• Geciteerde tekst:
----
Rond 1900 verliet hij zijn gezin om, door Makary beïnvloed, als strannik (pelgrim) te gaan reizen. Hij stopte met het drinken van alcohol, en at geen vlees en zoetigheden meer. In deze periode maakte hij kennis met de Chlysten, een geheime Russische sekte, wiens gedachtegoed hem sterk heeft beïnvloed. Door een seksueel losbandig leven zou hij zichzelf als gelovige op de proef kunnen stellen om zo dichter tot God te kunnen komen. Het afgelegen en geïsoleerde karakter van de regio beperkte de invloed van de officiële Russisch Orthodoxe Kerk. Bijgeloof en het contact met de ongerepte natuur namen een belangrijke plaats in binnen de plaatselijke cultuur. Dit was mogelijk van invloed op de ontwikkeling van de spiritualiteit bij Grigori. In 1893 reisde Grigori naar de berg Athos in Griekenland. Hij reisde maanden als religieuze pelgrim en gebedsgenezer zonder zich te wassen of zich om te kleden en hield zich in leven door giften.
----
Zet het fragment over Grigori's pelgrimstijd alsjeblieft voort, te beginnen na de laatste zin.

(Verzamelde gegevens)
----
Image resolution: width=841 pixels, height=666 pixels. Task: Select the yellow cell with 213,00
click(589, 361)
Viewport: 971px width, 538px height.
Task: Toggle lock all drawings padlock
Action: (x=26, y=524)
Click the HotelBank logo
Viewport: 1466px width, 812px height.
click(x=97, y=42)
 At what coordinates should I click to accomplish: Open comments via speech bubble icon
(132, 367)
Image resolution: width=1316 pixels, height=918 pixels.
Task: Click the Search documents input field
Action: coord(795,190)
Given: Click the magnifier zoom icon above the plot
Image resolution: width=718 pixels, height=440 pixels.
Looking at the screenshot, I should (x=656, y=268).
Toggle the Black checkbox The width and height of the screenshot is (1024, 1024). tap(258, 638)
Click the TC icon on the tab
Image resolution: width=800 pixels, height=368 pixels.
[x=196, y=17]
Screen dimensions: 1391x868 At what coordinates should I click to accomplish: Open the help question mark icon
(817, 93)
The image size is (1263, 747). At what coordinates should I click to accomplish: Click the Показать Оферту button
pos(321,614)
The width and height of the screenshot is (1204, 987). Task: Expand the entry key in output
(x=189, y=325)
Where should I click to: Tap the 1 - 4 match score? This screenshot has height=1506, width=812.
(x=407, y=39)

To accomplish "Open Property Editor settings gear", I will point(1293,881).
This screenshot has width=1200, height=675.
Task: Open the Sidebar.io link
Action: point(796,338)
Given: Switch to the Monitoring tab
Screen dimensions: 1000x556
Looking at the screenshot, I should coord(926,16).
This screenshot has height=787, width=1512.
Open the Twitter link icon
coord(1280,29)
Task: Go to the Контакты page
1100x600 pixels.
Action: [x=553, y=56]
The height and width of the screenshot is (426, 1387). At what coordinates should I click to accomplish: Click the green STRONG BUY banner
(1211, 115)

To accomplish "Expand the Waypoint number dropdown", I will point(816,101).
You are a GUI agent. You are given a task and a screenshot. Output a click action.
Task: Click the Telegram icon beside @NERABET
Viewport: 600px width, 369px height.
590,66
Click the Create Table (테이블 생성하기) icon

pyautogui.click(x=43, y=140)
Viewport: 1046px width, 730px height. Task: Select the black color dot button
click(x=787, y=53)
----
• Uitvoer:
In 1902 verbleef hij in de stad Kazan bij de rivier de Wolga. Daar stichtte hij met een aantal volgelingen een commune. Ondanks zijn onhygiënische levenswijze maakte hij met zijn charisma en kennis van de Bijbel een grote indruk op zijn omgeving, waar hij steeds meer werd beschouwd als een 'heilige man'. Met een aanbeveling op zak trok Raspoetin naar Sint-Petersburg. Daar ontmoette hij Johannes van Kronstadt, Theofan en Hermogen, de bisschop van Saratov.
Onder invloed van bewegingen als de Theosophical Society en het Golden Dawn-genootschap was er begin twintigste eeuw een grote belangstelling voor spirituele renaissance, occultisme en mystiek. Deze belangstelling werd gedeeld door de Russische aristocratie.
Zijn aanhang onder de aristocratie, en dan met name het vrouwelijke deel, groeide snel. Raspoetin had dan ook een grote schare bewonderaars. Verschillende vrouwen onderhielden hem zodat hij in welstand kon leven. Een van deze dames was Olga Lochtina, een aristocrate die ziek was, genezen werd en vervolgens besloot Raspoetin te dienen. Zij nodigde hem uit bij hen te wonen gedurende zijn verblijf in Sint-Petersburg.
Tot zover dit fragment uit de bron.